[Assignment]
Please retype the records below exactly, from the first line down to and including the line with "Given: Open the Repeater tab".

[Task inputs]

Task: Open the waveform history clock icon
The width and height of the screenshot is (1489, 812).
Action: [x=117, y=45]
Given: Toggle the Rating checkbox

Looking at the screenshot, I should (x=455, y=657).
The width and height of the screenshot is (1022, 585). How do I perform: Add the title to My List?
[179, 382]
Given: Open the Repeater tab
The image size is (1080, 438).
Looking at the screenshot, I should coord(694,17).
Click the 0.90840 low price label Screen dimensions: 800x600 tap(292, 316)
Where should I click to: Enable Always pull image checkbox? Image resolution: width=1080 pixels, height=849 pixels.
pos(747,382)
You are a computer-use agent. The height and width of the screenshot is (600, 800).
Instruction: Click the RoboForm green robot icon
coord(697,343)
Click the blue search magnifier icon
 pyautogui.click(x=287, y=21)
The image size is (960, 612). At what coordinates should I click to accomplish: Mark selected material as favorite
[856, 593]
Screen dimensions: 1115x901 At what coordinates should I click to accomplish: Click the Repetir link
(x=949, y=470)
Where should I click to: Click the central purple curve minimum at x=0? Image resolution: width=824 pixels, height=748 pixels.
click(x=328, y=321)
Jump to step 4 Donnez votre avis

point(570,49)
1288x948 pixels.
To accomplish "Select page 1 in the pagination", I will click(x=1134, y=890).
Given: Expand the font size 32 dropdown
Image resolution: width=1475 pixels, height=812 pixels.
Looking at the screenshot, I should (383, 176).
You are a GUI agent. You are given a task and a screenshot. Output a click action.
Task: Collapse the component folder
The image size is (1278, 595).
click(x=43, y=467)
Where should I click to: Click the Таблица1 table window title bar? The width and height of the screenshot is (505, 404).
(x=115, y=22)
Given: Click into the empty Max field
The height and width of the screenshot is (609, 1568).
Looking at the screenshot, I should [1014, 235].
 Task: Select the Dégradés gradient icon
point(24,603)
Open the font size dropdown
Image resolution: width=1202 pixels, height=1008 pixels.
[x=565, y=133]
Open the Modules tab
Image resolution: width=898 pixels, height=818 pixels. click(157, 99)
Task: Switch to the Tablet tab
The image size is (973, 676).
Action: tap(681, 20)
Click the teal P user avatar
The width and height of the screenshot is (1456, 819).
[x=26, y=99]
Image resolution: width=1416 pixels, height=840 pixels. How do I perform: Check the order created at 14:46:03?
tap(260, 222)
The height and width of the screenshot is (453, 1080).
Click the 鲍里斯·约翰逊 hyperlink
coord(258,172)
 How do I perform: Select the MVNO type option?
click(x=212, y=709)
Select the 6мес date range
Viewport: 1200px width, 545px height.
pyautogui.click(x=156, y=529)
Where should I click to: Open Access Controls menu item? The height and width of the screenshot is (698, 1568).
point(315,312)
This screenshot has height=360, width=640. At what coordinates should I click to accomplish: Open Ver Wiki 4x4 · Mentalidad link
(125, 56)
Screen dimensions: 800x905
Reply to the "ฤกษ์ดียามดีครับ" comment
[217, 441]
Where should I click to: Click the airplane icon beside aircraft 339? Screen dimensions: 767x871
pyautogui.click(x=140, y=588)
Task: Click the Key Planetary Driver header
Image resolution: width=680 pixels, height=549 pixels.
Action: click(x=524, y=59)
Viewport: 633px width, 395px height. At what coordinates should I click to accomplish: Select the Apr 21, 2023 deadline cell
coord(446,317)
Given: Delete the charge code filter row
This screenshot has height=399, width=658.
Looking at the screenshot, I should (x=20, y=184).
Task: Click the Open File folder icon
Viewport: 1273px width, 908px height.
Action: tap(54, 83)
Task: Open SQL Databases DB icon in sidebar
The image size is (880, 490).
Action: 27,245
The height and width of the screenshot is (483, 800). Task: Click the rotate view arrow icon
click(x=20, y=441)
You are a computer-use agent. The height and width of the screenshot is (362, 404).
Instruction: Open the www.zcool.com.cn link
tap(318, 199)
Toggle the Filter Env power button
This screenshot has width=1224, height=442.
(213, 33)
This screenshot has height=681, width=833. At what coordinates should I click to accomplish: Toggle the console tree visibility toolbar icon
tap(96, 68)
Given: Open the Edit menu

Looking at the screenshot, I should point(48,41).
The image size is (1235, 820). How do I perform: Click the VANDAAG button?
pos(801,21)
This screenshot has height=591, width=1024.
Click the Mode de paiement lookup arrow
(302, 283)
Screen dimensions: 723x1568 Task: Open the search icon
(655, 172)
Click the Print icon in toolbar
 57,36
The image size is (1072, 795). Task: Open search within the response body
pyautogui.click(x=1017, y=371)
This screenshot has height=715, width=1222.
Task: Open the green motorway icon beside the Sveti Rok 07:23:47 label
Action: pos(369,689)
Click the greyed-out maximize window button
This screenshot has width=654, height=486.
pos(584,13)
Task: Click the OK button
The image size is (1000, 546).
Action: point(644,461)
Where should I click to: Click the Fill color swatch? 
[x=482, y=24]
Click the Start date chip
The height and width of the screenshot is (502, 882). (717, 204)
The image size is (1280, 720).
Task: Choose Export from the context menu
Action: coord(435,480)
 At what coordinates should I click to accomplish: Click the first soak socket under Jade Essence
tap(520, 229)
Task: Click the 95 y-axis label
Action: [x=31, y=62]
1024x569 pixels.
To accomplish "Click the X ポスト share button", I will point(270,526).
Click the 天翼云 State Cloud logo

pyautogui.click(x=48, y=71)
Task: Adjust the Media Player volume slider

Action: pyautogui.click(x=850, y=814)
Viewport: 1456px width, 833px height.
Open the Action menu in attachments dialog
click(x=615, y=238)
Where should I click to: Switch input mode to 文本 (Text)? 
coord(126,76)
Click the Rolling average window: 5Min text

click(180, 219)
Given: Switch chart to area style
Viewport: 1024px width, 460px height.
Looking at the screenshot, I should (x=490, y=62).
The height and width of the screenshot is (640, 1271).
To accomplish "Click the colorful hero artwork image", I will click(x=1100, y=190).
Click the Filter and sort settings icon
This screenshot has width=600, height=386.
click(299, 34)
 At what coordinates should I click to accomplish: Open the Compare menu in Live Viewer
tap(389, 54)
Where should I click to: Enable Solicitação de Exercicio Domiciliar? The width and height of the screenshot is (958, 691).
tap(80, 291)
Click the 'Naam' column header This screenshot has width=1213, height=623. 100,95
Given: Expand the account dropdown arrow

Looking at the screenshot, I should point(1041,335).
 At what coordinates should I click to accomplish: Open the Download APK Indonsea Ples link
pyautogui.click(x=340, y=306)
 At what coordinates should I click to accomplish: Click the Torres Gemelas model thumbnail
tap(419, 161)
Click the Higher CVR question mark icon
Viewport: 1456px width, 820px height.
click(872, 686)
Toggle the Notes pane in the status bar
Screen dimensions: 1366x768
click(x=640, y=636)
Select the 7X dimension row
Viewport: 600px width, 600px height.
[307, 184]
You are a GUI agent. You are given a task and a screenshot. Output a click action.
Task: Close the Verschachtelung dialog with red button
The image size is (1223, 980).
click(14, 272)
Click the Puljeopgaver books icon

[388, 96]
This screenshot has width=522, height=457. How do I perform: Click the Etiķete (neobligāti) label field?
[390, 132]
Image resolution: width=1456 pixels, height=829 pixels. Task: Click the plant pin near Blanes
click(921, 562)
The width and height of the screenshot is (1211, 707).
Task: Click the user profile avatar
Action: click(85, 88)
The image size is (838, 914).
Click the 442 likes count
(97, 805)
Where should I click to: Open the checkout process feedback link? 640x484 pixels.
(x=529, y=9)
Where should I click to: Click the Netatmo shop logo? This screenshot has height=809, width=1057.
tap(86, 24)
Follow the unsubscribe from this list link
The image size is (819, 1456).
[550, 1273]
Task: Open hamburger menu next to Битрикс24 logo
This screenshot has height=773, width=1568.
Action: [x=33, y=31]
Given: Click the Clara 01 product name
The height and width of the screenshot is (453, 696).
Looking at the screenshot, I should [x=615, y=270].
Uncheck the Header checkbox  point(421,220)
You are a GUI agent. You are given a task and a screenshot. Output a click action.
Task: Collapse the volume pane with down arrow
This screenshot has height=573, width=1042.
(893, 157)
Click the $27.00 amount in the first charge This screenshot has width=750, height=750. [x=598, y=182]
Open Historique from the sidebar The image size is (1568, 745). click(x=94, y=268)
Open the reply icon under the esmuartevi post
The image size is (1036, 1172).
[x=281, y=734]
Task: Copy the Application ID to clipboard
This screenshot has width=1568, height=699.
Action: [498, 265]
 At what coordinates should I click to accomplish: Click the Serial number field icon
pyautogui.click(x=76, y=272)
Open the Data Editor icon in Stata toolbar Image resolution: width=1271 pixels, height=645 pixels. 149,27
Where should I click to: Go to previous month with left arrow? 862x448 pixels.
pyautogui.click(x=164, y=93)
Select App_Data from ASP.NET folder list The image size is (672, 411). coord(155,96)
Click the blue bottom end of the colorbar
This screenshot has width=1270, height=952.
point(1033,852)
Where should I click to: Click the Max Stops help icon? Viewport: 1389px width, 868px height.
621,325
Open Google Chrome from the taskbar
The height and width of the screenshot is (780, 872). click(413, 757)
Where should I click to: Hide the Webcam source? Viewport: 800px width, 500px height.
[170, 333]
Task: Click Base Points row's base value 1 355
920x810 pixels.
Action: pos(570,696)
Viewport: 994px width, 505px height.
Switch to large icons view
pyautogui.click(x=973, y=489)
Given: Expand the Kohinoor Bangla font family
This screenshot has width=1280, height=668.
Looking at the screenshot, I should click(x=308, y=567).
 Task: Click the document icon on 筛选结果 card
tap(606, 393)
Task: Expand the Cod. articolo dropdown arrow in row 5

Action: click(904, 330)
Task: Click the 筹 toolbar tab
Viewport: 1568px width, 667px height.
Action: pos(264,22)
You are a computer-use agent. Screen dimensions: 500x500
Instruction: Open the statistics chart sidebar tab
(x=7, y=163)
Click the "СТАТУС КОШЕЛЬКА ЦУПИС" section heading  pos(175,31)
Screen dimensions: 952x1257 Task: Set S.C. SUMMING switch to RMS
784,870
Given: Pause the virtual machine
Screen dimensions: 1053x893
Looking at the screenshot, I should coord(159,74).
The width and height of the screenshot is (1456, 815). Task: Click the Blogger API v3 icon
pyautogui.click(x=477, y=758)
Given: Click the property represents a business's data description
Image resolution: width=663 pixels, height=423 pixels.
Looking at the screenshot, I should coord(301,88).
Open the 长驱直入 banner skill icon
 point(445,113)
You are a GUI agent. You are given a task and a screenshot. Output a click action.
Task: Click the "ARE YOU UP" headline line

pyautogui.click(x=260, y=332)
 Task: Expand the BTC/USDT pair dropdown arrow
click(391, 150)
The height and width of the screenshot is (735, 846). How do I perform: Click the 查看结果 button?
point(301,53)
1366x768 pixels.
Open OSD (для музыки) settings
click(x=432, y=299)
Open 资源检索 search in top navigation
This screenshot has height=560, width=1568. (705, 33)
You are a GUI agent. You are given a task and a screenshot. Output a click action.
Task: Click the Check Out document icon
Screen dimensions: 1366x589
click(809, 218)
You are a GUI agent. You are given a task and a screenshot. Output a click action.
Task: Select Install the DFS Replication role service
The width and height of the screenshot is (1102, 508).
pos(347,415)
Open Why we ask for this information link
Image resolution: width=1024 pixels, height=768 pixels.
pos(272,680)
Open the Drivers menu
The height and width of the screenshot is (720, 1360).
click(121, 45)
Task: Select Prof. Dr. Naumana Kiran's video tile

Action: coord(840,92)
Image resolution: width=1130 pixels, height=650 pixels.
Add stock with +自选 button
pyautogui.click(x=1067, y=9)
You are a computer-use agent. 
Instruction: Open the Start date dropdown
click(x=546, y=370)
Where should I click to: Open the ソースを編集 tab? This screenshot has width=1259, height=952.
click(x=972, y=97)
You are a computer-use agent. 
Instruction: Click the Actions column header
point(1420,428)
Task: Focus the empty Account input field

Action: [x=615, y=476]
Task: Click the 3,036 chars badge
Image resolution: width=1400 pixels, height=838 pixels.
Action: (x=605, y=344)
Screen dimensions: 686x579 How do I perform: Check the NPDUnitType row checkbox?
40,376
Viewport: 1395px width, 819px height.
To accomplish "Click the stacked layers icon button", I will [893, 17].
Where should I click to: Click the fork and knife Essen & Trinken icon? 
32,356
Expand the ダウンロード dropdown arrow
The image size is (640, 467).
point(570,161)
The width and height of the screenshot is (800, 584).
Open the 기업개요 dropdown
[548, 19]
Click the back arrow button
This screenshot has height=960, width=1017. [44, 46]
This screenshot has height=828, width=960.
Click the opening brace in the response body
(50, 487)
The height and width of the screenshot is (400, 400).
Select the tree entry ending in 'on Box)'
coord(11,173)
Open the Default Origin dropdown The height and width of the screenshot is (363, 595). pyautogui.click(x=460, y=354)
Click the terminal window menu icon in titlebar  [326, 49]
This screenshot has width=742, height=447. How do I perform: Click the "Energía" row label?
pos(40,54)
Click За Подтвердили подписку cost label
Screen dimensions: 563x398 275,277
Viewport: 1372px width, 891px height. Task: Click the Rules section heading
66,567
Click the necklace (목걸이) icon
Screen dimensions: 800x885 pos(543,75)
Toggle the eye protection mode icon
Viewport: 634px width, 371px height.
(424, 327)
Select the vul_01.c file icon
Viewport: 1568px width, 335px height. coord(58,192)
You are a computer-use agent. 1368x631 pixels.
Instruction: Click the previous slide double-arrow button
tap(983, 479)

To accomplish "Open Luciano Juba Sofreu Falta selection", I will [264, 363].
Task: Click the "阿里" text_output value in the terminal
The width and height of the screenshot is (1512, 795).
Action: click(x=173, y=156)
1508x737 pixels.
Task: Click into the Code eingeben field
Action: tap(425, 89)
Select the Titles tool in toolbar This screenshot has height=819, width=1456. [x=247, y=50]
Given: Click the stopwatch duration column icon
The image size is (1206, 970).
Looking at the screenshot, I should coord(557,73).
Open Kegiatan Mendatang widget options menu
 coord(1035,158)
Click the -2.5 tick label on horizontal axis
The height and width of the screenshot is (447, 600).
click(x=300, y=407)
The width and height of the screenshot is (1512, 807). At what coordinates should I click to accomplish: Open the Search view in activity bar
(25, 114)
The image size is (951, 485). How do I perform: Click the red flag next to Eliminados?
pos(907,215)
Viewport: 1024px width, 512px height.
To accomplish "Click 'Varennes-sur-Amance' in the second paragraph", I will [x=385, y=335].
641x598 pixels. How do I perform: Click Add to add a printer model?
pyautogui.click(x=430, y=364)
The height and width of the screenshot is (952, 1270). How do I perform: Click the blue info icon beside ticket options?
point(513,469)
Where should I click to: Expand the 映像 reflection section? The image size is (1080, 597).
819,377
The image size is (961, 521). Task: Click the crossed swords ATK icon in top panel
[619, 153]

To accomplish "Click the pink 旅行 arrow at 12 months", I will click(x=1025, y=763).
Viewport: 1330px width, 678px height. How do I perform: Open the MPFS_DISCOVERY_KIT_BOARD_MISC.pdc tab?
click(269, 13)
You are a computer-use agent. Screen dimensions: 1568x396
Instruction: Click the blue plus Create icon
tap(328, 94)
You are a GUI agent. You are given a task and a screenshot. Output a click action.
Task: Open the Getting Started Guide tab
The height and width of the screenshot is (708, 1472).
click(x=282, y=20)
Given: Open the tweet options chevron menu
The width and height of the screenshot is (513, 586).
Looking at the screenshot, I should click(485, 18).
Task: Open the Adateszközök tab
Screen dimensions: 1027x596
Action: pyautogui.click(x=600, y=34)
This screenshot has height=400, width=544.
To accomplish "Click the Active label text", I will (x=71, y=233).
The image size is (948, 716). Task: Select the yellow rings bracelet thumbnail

[Solution to the exercise]
Task: Open the waveform history clock icon
The width and height of the screenshot is (1489, 812).
Action: [x=117, y=45]
Given: Toggle the Rating checkbox

Looking at the screenshot, I should (x=455, y=657).
The width and height of the screenshot is (1022, 585). How do I perform: Add the title to My List?
[179, 382]
Given: Open the Repeater tab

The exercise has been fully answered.